Kai von Fintel serves as the Associate Dean of the School of Humanities, Arts, and Social Sciences at MIT. He received his Ph.D. in 1994 from the University of Massachusetts at Amherst under the supervision of Angelika Kratzer. His research interests are in the intersections of semantics, pragmatics, and philosophy of language.


Jennifer Pate

​Professor of Economics, Loyola Marymount University

Dr. Pate is a Professor of Economics and Associate Dean of Bellarmine College of Liberal Arts at Loyola Marymount University. Her areas of interest include general economics, industrial organization, experimental and behavioral economics, applied microeconomics, public economics, and economics of giving, altruism, and reciprocity. Working collaboratively with Richard Fox, Professor of Political Science and International Relations., Dr. Pate has conducted significant research on the gender gap in political ambition to help understand and address women’s under-representation in politics. Read their most recent article: (2022) Knowing the Competition: Gender Qualifications, and Willingness to Run in Elections, Political Research Quarterly, Vol. 76, Issue 2.


Laura Razzolini

Laura Razzolini

Professor of Economics and Department Head, University of Alabama

Laura Razzolini is Professor of Economics and Department Head at the University of Alabama.

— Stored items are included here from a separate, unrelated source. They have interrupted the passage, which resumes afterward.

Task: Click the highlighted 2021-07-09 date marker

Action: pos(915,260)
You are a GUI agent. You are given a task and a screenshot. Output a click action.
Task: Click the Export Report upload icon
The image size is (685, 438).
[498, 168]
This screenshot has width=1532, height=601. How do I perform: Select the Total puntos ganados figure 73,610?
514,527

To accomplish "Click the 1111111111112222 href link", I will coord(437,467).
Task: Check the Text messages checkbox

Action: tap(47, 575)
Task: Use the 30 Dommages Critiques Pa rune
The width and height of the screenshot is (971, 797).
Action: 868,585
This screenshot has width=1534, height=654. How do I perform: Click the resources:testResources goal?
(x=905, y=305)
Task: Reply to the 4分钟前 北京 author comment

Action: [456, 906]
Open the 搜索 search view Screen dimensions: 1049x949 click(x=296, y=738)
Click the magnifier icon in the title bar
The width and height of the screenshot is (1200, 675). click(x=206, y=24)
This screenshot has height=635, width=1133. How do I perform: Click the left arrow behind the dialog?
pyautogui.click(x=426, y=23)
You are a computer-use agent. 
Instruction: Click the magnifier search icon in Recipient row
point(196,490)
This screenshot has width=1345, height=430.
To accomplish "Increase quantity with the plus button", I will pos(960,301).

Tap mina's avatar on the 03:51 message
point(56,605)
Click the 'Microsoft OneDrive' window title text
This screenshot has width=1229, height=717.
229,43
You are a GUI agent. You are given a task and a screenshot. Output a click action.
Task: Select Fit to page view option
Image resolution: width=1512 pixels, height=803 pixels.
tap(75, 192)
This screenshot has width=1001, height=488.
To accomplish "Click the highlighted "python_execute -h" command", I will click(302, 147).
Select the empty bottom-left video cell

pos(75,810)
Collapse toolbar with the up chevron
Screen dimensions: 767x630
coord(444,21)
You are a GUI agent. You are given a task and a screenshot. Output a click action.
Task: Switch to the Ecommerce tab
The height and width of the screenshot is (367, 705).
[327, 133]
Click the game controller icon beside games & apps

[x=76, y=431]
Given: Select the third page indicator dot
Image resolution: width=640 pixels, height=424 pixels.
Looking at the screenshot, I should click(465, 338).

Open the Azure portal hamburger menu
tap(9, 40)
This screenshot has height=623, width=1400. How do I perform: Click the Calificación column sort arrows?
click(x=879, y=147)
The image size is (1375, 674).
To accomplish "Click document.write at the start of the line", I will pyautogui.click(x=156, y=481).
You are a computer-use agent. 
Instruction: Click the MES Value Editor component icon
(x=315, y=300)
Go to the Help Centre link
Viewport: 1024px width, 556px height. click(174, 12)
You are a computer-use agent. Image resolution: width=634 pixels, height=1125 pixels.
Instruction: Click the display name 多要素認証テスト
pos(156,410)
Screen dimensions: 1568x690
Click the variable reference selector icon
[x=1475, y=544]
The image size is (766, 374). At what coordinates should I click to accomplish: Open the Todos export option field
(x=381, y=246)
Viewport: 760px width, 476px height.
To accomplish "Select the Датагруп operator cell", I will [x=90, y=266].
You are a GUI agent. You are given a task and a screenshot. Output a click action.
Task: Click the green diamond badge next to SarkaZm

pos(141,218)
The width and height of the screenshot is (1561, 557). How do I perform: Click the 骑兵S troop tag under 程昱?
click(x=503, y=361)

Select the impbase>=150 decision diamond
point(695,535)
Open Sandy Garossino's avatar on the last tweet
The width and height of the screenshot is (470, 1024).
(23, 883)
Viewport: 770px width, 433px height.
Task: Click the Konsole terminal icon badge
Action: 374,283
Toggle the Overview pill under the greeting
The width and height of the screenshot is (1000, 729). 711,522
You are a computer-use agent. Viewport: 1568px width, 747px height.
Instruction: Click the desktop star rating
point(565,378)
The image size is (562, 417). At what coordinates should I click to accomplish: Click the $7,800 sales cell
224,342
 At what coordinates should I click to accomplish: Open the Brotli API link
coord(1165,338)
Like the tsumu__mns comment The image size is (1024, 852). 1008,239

Her research specializes in public and behavioral economics. She conducts economic experiments in a laboratory setting to test predictions of the theoretical models. Her work on altruism, fundraising and cost sharing mechanisms, traffic congestions and terrorism has been funded by the National Science Foundation. Her research has been published in the Journal of Economic Theory, Journal of Public Economics, Economic Theory, Public Choice, and Experimental Economics. For 16 years she served as Editor in chief of the Southern Economic Journal. She currently serve as Vice President of the Southern Economic Association and on the Executive Committee of the Economic Science Association.


Scott Soames

Scott Soames

Distinguished Professor of Philosophy, University of Southern California

Scott Soames specializes in the philosophy of language, the history of analytic philosophy, and the philosophy of law. He has published extensively on truth, reference, meaning, the relationship between semantics and pragmatics, and the nature of syntactic and semantic theories of natural languages. Specific topics of his scholarly interest include names, natural kind terms, descriptions, pronominal anaphora, propositions and propositional attitudes, vagueness, presupposition, partially defined predicates, the so-called rule following paradox, the indeterminacy of translation, and the use of the science and philosophy of language to illuminate the content of legal texts.


Craig Warmke

Associate Professor of Philosophy, Northern Illinois University (NIU),

Dr. Craig Warmke is an Associate Professor of Philosophy at Northern Illinois University (NIU), where he specializes in metaphysics, logic, and the philosophy of computing and information. He earned his Ph.D. in Philosophy from the University of North Carolina at Chapel Hill in 2015.


Kit Wellman

​Professor of Philosophy, Washington University in St. Louis

​Professor Wellman works in ethics, specializing in political and legal philosophy. He serves as chair of the education department and is dean of academic planning for Arts & Sciences.